🤖 AI Summary
Effective multimodal understanding and assistance for procedural activities—such as cooking, furniture assembly, and laboratory operations—remains an open challenge due to the lack of generalizable frameworks. This paper introduces TAMA, a fine-tuning-free, tool-augmented multimodal agent framework that enables cross-modal interleaved reasoning via multimedia return tools and an agent-driven dynamic tool selection mechanism. Unlike prior approaches, TAMA requires no task-specific training and operates solely on off-the-shelf vision-language models (e.g., GPT-5, MiMo-VL) to jointly comprehend video, text, and action sequences. Its key contribution is the extension of the image-thinking paradigm to long-horizon procedural tasks, coupled with plug-and-play tool integration. On the ProMQA-Assembly benchmark, TAMA substantially outperforms baseline models. Ablation studies validate the critical roles of both the tool scheduling mechanism and the multimedia feedback module.
📝 Abstract
Procedural activity assistants potentially support humans in a variety of settings, from our daily lives, e.g., cooking or assembling flat-pack furniture, to professional situations, e.g., manufacturing or biological experiments. Despite its potential use cases, the system development tailored for such an assistant is still underexplored. In this paper, we propose a novel framework, called TAMA, a Tool-Augmented Multimodal Agent, for procedural activity understanding. TAMA enables interleaved multimodal reasoning by making use of multimedia-returning tools in a training-free setting.
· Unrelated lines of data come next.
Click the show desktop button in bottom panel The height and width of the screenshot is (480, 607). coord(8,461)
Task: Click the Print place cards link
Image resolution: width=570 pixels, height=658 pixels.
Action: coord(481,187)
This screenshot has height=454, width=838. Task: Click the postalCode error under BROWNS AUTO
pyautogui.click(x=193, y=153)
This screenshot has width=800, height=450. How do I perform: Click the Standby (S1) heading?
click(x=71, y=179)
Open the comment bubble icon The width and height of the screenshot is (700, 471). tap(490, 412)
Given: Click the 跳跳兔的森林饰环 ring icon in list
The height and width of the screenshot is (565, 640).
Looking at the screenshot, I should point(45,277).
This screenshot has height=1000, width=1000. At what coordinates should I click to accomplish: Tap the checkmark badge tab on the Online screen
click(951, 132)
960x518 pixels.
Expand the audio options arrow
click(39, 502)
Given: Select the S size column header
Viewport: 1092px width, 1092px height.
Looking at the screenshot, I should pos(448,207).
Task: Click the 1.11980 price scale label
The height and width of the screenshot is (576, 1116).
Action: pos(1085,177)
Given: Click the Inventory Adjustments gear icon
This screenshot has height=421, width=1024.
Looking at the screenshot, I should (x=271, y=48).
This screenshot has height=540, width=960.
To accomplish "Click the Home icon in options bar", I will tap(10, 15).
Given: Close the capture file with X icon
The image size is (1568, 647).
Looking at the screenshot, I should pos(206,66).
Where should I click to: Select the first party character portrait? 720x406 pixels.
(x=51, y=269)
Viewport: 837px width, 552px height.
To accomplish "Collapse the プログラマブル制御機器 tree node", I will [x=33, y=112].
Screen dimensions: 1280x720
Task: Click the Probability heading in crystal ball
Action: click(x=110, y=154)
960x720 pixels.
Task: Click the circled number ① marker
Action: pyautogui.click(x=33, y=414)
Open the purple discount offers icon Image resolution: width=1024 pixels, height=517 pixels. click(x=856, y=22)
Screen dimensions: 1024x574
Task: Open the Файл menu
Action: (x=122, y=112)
Our experimental result on the multimodal procedural QA dataset, ProMQA-Assembly, shows that our approach can improve the performance of vision-language models, especially GPT-5 and MiMo-VL. Furthermore, our ablation studies provide empirical support for the effectiveness of two features that characterize our framework, multimedia-returning tools and agentic flexible tool selection. We believe our proposed framework and experimental results facilitate the thinking with images paradigm for video and multimodal tasks, let alone the development of procedural activity assistants.